Texte de l'exercice:
----------

Inio Asano Anthology - Actualité manga

Inio Asano Anthology : Critiques

Kinoko Take no Ko

Critique du volume manga

Publiée le Vendredi, 31 Janvier 2020

En cette fin janvier, l'actualité manga est assurément placée sous le signe d'Inio Asano, le maître du manga de société contemporaine étant présent au Festival d'Angoulême, et les éditions Kana lui offrant pour l'occasion une triple actualité côté sorties avec le nouveau tome de DDDD, l'édition intégrale d'Un monde formidable, et le recueil qui nous intéresse ici.


Dernière recueil en date du mangaka, paru au Japon en octobre 2018 aux éditions Shôgakukan sous le titre Bakemono Recchan / Kinoko Take no Ko - Asano Inio Tanhenshû, Inio Asaso Anthology est donc, comme son nom l'indique, une anthologie de 13 histoires courtes jusque-là inédites dans notre langue, et qui furent initialement prépubliées entre 2011 et 2018 au Japon. Une chose à constater est la multiplicité des magazines et éditeurs initiaux de ces histoires: les magazines Young Gangan et Monthly Big Gangang de Square Enix, le Brand Site de Suntory, USCA de Gioramax, un fanbook dédié à Fujiko F. Fujio, le Young Magazine de Kôdansha, les Big Comic Superior et Monthly Spirits de Shôgakukan... Que ce soit dans des magazines de prépublication manga classiques, sur des sites, ou dans des magazines spéciaux (un dédié à l'auteur de Doraemon, un autre centré sur la cigarette), le talent du mangaka semble pouvoir s'exprimer partout, sans doute est-ce là une preuve que ses talents sont reconnus et que ses récits toujours ancrés dans des réalités actuelles peuvent parler à bien du monde. Signalons aussi le statut un peu à part de certaines des histoires: trois d'entre elles sont en réalité la même histoire vécue d'un point de vue différent, une autre est celle que l'on retrouve aussi à la fin de son artbook Ctrl+T, l'avant-dernière est celle qui lui a permis de poser les bases de Dead Dead Demon's DeDeDeDe Destruction, et la toute dernière est juste une petite et très courte friandise où le mangaka rend hommage à son collègue et ami Kengo Hanazawa (l'auteur d'I am a Hero) d'une façon bien à lui !

----------

Données sources:
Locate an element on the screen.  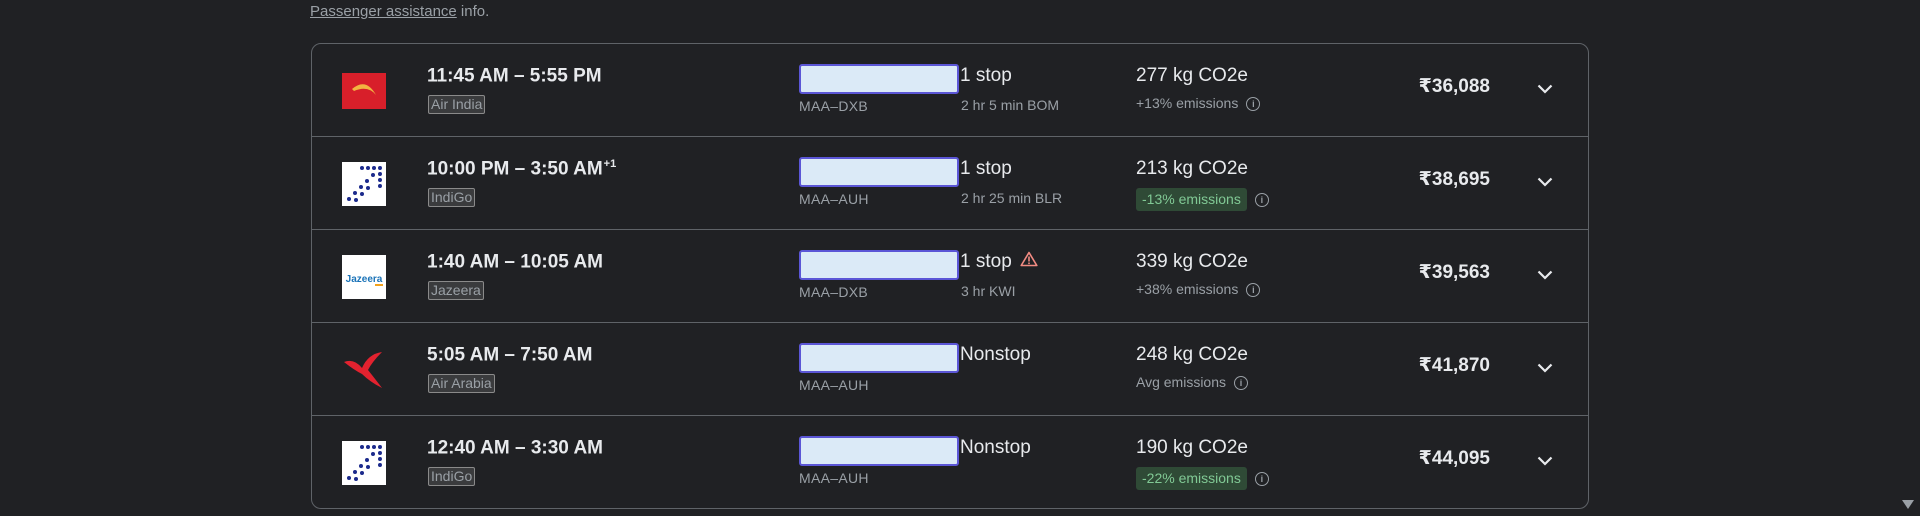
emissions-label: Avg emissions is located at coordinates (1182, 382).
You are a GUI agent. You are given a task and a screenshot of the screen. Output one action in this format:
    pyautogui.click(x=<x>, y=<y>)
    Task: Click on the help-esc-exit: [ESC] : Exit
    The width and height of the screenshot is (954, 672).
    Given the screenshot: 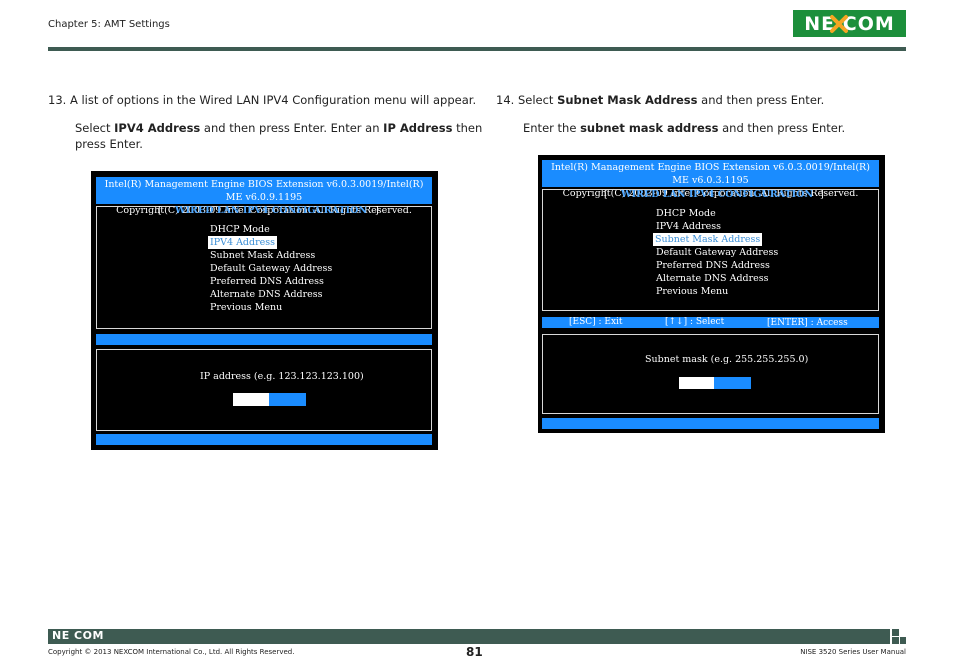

----------

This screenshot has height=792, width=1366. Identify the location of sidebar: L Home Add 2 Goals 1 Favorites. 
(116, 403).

----------

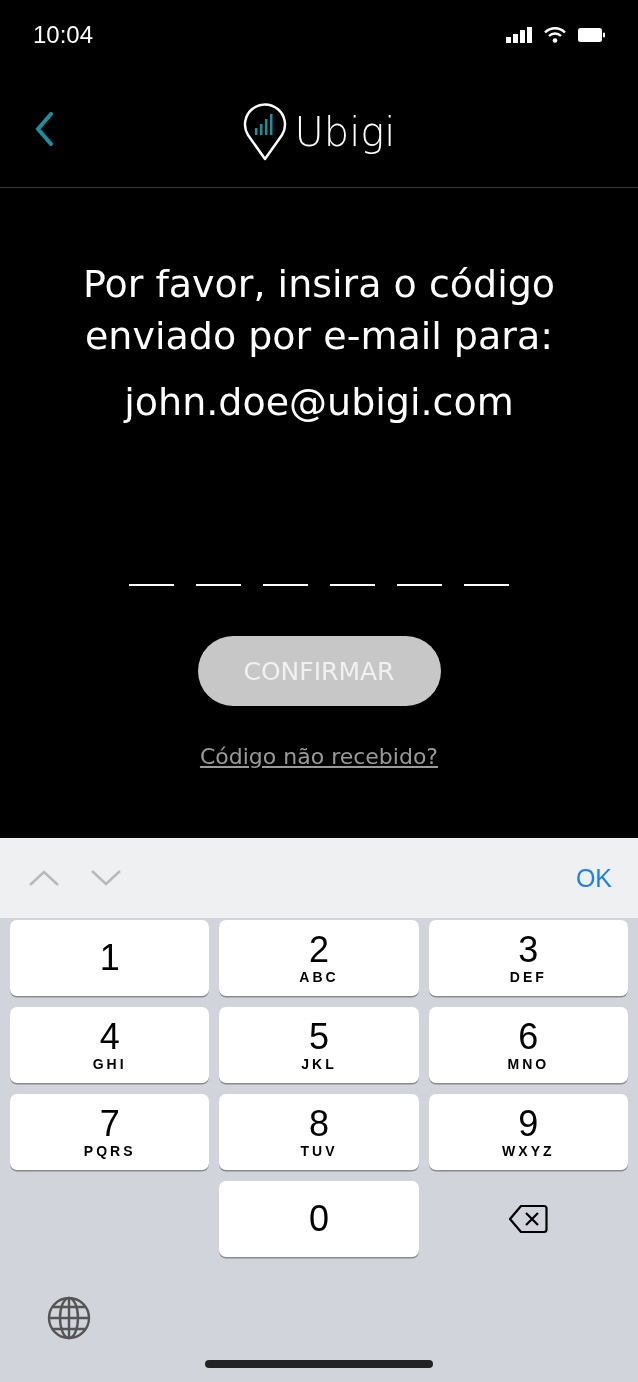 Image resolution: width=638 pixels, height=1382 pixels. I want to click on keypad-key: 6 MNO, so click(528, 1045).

----------

Recopiez intégralement la critique d'Inio Asano Anthology donnée plus haut, sans y changer un seul mot ni un seul signe.

Inio Asano Anthology - Actualité manga

Inio Asano Anthology : Critiques

Kinoko Take no Ko

Critique du volume manga

Publiée le Vendredi, 31 Janvier 2020

En cette fin janvier, l'actualité manga est assurément placée sous le signe d'Inio Asano, le maître du manga de société contemporaine étant présent au Festival d'Angoulême, et les éditions Kana lui offrant pour l'occasion une triple actualité côté sorties avec le nouveau tome de DDDD, l'édition intégrale d'Un monde formidable, et le recueil qui nous intéresse ici.


Dernière recueil en date du mangaka, paru au Japon en octobre 2018 aux éditions Shôgakukan sous le titre Bakemono Recchan / Kinoko Take no Ko - Asano Inio Tanhenshû, Inio Asaso Anthology est donc, comme son nom l'indique, une anthologie de 13 histoires courtes jusque-là inédites dans notre langue, et qui furent initialement prépubliées entre 2011 et 2018 au Japon. Une chose à constater est la multiplicité des magazines et éditeurs initiaux de ces histoires: les magazines Young Gangan et Monthly Big Gangang de Square Enix, le Brand Site de Suntory, USCA de Gioramax, un fanbook dédié à Fujiko F. Fujio, le Young Magazine de Kôdansha, les Big Comic Superior et Monthly Spirits de Shôgakukan... Que ce soit dans des magazines de prépublication manga classiques, sur des sites, ou dans des magazines spéciaux (un dédié à l'auteur de Doraemon, un autre centré sur la cigarette), le talent du mangaka semble pouvoir s'exprimer partout, sans doute est-ce là une preuve que ses talents sont reconnus et que ses récits toujours ancrés dans des réalités actuelles peuvent parler à bien du monde. Signalons aussi le statut un peu à part de certaines des histoires: trois d'entre elles sont en réalité la même histoire vécue d'un point de vue différent, une autre est celle que l'on retrouve aussi à la fin de son artbook Ctrl+T, l'avant-dernière est celle qui lui a permis de poser les bases de Dead Dead Demon's DeDeDeDe Destruction, et la toute dernière est juste une petite et très courte friandise où le mangaka rend hommage à son collègue et ami Kengo Hanazawa (l'auteur d'I am a Hero) d'une façon bien à lui !